Data excerpts:
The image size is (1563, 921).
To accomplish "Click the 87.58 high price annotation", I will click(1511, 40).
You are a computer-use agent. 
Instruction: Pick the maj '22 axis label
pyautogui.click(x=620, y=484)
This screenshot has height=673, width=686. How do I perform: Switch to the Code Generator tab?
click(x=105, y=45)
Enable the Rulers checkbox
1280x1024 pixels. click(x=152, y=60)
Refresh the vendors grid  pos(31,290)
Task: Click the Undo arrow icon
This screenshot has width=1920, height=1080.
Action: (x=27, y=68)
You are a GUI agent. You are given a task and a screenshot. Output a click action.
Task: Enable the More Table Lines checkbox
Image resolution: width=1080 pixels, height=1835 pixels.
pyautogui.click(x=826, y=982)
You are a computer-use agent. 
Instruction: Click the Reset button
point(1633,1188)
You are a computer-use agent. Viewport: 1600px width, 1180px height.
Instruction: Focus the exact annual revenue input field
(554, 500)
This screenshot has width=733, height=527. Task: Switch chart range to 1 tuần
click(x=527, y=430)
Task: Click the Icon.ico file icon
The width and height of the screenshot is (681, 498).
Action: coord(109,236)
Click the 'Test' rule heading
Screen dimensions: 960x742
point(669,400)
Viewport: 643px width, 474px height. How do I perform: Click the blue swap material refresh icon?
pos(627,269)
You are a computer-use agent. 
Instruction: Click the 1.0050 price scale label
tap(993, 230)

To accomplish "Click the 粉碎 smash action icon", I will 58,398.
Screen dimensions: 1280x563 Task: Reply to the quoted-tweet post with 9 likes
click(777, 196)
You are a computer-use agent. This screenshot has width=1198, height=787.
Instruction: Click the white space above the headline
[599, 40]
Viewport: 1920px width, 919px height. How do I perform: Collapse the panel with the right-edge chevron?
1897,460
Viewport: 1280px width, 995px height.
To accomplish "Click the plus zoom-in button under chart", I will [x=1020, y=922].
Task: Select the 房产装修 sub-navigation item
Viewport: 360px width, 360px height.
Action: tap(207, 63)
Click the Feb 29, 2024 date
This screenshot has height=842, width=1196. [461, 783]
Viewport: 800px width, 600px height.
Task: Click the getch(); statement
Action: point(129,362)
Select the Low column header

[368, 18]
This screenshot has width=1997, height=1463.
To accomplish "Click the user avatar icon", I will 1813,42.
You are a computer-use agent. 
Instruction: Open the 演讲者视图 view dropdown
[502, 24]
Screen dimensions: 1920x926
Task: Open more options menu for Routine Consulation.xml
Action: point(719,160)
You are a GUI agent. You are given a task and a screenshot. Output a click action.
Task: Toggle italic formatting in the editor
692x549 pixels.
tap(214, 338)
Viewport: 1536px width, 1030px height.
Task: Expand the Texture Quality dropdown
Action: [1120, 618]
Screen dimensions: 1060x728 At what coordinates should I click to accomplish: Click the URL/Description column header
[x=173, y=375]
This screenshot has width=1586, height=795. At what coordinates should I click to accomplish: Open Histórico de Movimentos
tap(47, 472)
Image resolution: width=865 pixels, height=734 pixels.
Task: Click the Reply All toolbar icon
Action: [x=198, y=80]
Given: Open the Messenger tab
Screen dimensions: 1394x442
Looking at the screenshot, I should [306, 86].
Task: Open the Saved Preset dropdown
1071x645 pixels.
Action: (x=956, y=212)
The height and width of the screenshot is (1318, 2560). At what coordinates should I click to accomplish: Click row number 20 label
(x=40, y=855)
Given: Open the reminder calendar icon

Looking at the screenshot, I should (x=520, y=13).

What is asked: Return all of the lines above exactly as they appear.

Task output:
The image size is (1563, 921).
To accomplish "Click the 87.58 high price annotation", I will click(1511, 40).
You are a computer-use agent. 
Instruction: Pick the maj '22 axis label
pyautogui.click(x=620, y=484)
This screenshot has height=673, width=686. How do I perform: Switch to the Code Generator tab?
click(x=105, y=45)
Enable the Rulers checkbox
1280x1024 pixels. click(x=152, y=60)
Refresh the vendors grid  pos(31,290)
Task: Click the Undo arrow icon
This screenshot has width=1920, height=1080.
Action: (x=27, y=68)
You are a GUI agent. You are given a task and a screenshot. Output a click action.
Task: Enable the More Table Lines checkbox
Image resolution: width=1080 pixels, height=1835 pixels.
pyautogui.click(x=826, y=982)
You are a computer-use agent. 
Instruction: Click the Reset button
point(1633,1188)
You are a computer-use agent. Viewport: 1600px width, 1180px height.
Instruction: Focus the exact annual revenue input field
(554, 500)
This screenshot has width=733, height=527. Task: Switch chart range to 1 tuần
click(x=527, y=430)
Task: Click the Icon.ico file icon
The width and height of the screenshot is (681, 498).
Action: coord(109,236)
Click the 'Test' rule heading
Screen dimensions: 960x742
point(669,400)
Viewport: 643px width, 474px height. How do I perform: Click the blue swap material refresh icon?
pos(627,269)
You are a computer-use agent. 
Instruction: Click the 1.0050 price scale label
tap(993, 230)

To accomplish "Click the 粉碎 smash action icon", I will 58,398.
Screen dimensions: 1280x563 Task: Reply to the quoted-tweet post with 9 likes
click(777, 196)
You are a computer-use agent. This screenshot has width=1198, height=787.
Instruction: Click the white space above the headline
[599, 40]
Viewport: 1920px width, 919px height. How do I perform: Collapse the panel with the right-edge chevron?
1897,460
Viewport: 1280px width, 995px height.
To accomplish "Click the plus zoom-in button under chart", I will [x=1020, y=922].
Task: Select the 房产装修 sub-navigation item
Viewport: 360px width, 360px height.
Action: tap(207, 63)
Click the Feb 29, 2024 date
This screenshot has height=842, width=1196. [461, 783]
Viewport: 800px width, 600px height.
Task: Click the getch(); statement
Action: point(129,362)
Select the Low column header

[368, 18]
This screenshot has width=1997, height=1463.
To accomplish "Click the user avatar icon", I will 1813,42.
You are a computer-use agent. 
Instruction: Open the 演讲者视图 view dropdown
[502, 24]
Screen dimensions: 1920x926
Task: Open more options menu for Routine Consulation.xml
Action: point(719,160)
You are a GUI agent. You are given a task and a screenshot. Output a click action.
Task: Toggle italic formatting in the editor
692x549 pixels.
tap(214, 338)
Viewport: 1536px width, 1030px height.
Task: Expand the Texture Quality dropdown
Action: [1120, 618]
Screen dimensions: 1060x728 At what coordinates should I click to accomplish: Click the URL/Description column header
[x=173, y=375]
This screenshot has width=1586, height=795. At what coordinates should I click to accomplish: Open Histórico de Movimentos
tap(47, 472)
Image resolution: width=865 pixels, height=734 pixels.
Task: Click the Reply All toolbar icon
Action: [x=198, y=80]
Given: Open the Messenger tab
Screen dimensions: 1394x442
Looking at the screenshot, I should [306, 86].
Task: Open the Saved Preset dropdown
1071x645 pixels.
Action: (x=956, y=212)
The height and width of the screenshot is (1318, 2560). At what coordinates should I click to accomplish: Click row number 20 label
(x=40, y=855)
Given: Open the reminder calendar icon

Looking at the screenshot, I should (x=520, y=13).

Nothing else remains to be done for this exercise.